During mechanical ventilation, the respiratory system is under the influence of two pumps, the ventilator pump and the patient's own respiratory muscles. Depending on the mode of mechanical ventilatory support, ventilation may be totally controlled by the ventilator or may be determined by the interaction between patient respiratory effort and ventilator function. In either case, compared to spontaneous breathing, the breathing pattern is altered and this may influence: 1) force-length and force-velocity relationships of respiratory muscles (mechanical feedback); 2) chemical stimuli (chemical feedback); 3) the activity of various receptors located in the respiratory tract, lung and chest wall (reflex feedback); and 4) behavioural response (behavioural feedback). Changes in these feedback systems may modify the function of the ventilator, in a way that is dependent on the mode of mechanical ventilatory support, ventilator settings, mechanics of the respiratory system and the sleep/awake stage. Thus, the response of ventilator to patient effort, and that of patient effort to ventilator-delivered breath are inevitably the two components of control of breathing during mechanical ventilation; the ventilatory output is the final expression of the interaction between these two components. As a result of this interaction, the various aspects of control of breathing of the respiratory system may be masked or modulated by mechanical ventilation, depending on several factors related both to patient and ventilator. This should be taken into consideration in the management of mechanically ventilated patients.
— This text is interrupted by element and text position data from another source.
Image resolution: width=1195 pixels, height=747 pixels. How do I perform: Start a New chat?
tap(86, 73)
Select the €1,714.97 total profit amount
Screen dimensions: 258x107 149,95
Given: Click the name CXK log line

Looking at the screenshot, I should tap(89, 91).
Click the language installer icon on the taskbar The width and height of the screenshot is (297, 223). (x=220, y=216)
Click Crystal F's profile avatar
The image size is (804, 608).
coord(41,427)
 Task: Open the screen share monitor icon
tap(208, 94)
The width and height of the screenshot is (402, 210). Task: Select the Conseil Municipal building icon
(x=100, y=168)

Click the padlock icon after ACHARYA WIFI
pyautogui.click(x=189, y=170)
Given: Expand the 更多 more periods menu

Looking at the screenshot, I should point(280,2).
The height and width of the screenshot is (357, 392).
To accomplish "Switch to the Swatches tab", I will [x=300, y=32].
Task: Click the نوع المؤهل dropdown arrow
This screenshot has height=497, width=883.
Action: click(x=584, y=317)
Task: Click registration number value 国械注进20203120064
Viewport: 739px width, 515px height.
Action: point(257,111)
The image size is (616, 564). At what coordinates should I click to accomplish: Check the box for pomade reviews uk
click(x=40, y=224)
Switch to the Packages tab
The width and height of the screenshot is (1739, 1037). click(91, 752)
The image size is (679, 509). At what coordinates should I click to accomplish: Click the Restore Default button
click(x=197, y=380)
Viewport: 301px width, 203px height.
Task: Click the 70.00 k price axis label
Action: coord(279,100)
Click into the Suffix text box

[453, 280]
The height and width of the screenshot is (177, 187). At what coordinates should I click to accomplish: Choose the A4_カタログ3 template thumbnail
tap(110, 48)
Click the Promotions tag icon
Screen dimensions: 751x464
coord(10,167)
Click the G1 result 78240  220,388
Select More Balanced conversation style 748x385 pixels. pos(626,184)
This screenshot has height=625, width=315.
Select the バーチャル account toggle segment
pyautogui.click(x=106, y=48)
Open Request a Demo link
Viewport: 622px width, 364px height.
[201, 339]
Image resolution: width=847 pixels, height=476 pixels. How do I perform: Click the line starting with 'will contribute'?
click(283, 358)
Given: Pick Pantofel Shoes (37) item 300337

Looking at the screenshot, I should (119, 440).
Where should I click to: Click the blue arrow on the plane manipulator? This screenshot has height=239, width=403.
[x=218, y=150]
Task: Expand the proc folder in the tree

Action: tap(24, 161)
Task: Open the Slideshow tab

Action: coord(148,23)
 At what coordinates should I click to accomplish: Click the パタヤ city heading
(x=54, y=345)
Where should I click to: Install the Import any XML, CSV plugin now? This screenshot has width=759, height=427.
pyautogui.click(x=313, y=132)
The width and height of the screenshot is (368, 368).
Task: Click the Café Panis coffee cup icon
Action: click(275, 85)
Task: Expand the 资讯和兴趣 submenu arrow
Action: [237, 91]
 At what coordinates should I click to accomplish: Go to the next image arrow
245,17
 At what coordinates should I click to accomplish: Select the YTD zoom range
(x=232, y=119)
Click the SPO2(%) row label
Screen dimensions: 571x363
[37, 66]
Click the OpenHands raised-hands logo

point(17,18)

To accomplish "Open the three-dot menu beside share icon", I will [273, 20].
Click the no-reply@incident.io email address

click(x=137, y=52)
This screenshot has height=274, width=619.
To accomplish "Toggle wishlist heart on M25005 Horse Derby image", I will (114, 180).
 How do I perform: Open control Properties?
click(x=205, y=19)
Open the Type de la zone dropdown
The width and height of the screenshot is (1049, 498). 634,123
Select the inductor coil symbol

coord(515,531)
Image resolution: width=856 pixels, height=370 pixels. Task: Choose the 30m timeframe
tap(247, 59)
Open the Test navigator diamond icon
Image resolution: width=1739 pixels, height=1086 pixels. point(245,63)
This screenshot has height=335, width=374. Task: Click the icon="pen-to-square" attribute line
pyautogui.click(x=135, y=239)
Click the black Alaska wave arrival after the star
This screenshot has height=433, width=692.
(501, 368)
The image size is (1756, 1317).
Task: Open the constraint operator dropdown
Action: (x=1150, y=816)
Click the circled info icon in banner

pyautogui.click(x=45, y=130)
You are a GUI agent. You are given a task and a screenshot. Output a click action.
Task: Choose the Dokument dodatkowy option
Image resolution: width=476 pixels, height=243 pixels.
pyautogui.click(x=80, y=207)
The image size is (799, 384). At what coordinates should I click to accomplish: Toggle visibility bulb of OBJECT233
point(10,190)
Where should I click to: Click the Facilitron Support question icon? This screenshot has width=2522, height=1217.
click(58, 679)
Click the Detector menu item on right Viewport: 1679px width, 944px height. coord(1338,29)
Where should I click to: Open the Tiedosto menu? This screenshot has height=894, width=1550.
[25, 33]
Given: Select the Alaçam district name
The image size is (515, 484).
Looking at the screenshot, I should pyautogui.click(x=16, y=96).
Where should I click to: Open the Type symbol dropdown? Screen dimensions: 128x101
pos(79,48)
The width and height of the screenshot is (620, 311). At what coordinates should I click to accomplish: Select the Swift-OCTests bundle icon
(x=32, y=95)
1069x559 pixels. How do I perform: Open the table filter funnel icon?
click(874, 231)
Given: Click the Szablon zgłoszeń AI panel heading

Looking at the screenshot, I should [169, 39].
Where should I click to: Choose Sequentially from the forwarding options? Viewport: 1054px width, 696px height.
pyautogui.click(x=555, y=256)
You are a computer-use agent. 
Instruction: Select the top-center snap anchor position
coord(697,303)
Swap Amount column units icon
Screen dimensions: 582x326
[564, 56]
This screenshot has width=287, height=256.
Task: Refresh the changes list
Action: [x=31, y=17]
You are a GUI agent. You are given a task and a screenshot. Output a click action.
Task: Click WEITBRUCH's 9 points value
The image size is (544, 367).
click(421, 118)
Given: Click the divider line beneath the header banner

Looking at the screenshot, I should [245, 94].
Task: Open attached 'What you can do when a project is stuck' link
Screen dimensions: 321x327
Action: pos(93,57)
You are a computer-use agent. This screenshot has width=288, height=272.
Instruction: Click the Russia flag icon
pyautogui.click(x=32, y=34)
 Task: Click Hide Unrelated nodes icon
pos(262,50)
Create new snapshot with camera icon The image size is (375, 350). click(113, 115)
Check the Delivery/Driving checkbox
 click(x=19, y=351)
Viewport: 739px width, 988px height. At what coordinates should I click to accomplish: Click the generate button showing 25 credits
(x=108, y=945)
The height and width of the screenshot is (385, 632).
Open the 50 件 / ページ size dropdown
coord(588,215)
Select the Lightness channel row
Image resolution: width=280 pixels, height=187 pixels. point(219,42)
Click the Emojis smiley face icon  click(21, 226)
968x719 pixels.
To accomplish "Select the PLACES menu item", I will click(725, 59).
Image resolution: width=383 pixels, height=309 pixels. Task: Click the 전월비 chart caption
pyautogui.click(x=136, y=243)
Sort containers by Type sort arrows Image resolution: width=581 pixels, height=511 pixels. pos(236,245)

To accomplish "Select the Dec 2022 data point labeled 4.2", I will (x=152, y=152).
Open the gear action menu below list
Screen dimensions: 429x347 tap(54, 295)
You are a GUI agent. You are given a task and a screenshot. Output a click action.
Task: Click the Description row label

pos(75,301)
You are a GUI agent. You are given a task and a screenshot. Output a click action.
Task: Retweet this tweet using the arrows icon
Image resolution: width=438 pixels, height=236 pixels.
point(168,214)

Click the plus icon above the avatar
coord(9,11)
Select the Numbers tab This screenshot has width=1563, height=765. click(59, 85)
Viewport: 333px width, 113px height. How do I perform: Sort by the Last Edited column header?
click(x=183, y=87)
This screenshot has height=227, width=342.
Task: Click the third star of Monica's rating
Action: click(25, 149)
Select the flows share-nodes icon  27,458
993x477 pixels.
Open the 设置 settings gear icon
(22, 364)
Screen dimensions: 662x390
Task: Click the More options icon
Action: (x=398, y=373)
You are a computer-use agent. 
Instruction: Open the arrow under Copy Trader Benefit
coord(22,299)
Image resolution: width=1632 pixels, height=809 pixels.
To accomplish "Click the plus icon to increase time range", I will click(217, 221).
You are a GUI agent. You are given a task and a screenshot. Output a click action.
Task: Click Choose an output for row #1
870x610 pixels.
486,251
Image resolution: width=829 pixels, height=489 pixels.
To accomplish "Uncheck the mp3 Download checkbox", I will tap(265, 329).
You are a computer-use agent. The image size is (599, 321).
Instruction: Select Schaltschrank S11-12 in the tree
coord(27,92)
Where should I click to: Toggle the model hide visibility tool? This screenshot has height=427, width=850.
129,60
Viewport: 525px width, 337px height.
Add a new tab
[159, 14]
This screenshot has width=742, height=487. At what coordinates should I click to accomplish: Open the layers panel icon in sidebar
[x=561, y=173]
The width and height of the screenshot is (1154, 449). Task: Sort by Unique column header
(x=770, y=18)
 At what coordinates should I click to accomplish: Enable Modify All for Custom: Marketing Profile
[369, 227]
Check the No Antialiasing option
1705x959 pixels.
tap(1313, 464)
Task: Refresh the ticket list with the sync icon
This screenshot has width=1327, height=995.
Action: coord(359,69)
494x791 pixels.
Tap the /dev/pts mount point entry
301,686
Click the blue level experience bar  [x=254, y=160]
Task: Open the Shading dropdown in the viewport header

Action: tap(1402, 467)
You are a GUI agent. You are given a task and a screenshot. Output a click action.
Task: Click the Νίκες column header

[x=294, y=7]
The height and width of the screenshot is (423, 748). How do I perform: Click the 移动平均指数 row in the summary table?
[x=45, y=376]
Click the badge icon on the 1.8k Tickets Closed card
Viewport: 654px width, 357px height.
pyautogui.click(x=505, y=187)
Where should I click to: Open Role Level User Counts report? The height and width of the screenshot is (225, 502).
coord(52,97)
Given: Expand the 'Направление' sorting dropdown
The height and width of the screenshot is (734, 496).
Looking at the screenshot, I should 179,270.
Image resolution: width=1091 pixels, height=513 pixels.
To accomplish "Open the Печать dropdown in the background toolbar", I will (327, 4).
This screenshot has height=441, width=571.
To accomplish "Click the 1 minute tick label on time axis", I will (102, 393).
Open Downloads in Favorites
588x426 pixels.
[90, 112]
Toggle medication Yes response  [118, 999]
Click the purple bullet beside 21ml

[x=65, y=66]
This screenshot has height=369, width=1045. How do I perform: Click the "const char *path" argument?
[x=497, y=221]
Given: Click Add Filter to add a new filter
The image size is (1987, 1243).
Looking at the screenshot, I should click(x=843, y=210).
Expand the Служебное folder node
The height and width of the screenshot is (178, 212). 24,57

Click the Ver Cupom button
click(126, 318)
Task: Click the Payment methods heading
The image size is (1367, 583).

在机械通气过程中,呼吸系统受到两个泵的影响,即呼吸机泵和患者自身的呼吸肌。根据机械通气支持的模式,通气可能完全由呼吸机控制,也可能由患者呼吸努力与呼吸机功能之间的相互作用决定。在任何一种情况下,与自主呼吸相比,呼吸模式都会改变,这可能会影响:1)呼吸肌的力-长度和力-速度关系(机械反馈);2)化学刺激(化学反馈);3)位于呼吸道、肺和胸壁的各种受体的活动(反射反馈);4)行为反应(行为反馈)。这些反馈系统的变化可能会以一种取决于机械通气支持模式、呼吸机设置、呼吸系统力学以及睡眠/清醒阶段的方式改变呼吸机的功能。因此,呼吸机对患者努力的反应以及患者努力对呼吸机输送的呼吸的反应不可避免地是机械通气期间呼吸控制的两个组成部分;通气输出是这两个组成部分之间相互作用的最终表现。由于这种相互作用,呼吸系统呼吸控制的各个方面可能会被机械通气掩盖或调节,这取决于与患者和呼吸机相关的几个因素。在管理机械通气患者时应考虑到这一点。